I am now working on series called Opposites. It’s a simplistic project about co-existing, taking elements we take for granted and juxtaposing them. We are in a space where a lot of people are struggling with their identity. Whereas we should be able to acknowledge and accept our differences, living in harmony. They are to go on some tote bags. It’s something that I really love and I hope to get it done after the Serenity collection.
I literally have one good tailor. While I do have a couple of backs ups, that’s just what they are – backup tailors. And I don’t want to be in the position where I’m completely helpless if my tailor decides to pull a disappearing act. That’s the reason I’m trying to run this internship program, trying to identify talent out there. Maybe someone just needs training or they don’t even know that there opportunities likes this that exist in the industry. As an industry, we really need to close all those loops and try working together – sharing our resources and information. You never know what can come out of it.
Quite a few brands we’ve interviewed seem to have challenges with their tailors as well.
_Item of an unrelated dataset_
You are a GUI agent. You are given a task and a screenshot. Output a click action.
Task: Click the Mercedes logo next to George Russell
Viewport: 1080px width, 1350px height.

It’s so bad! It’s frustrating and I’m trying to find ways around it. I do have something in mind, a project that trains to retain, such as a small production house. A platform that gives designers the opportunity to see their ideas come to life. I know the challenges, I face them on a daily basis and I wish I had something like that. Someone I can take my designs to, rely on and trust them to bring my vision to life. It would be more of a long-term project, leveraging some of these organisations out there that are willing to donate their time and resources to artistic projects in Africa.
Leap Year is the first product from ASALI Designs. What else do you hope to use the platform to achieve?
I hope to make it a production house, creating prints and printing different fabrics, as well as, weaving fabrics and developing skills around textiles. Essentially, Leap Year was supposed to be using its own custom printed fabrics but it’s been a challenge to find someone who prints in the region. So, I’m hoping to one day do it myself. To shift from working with what you find to working with the exact fabrics you had in mind.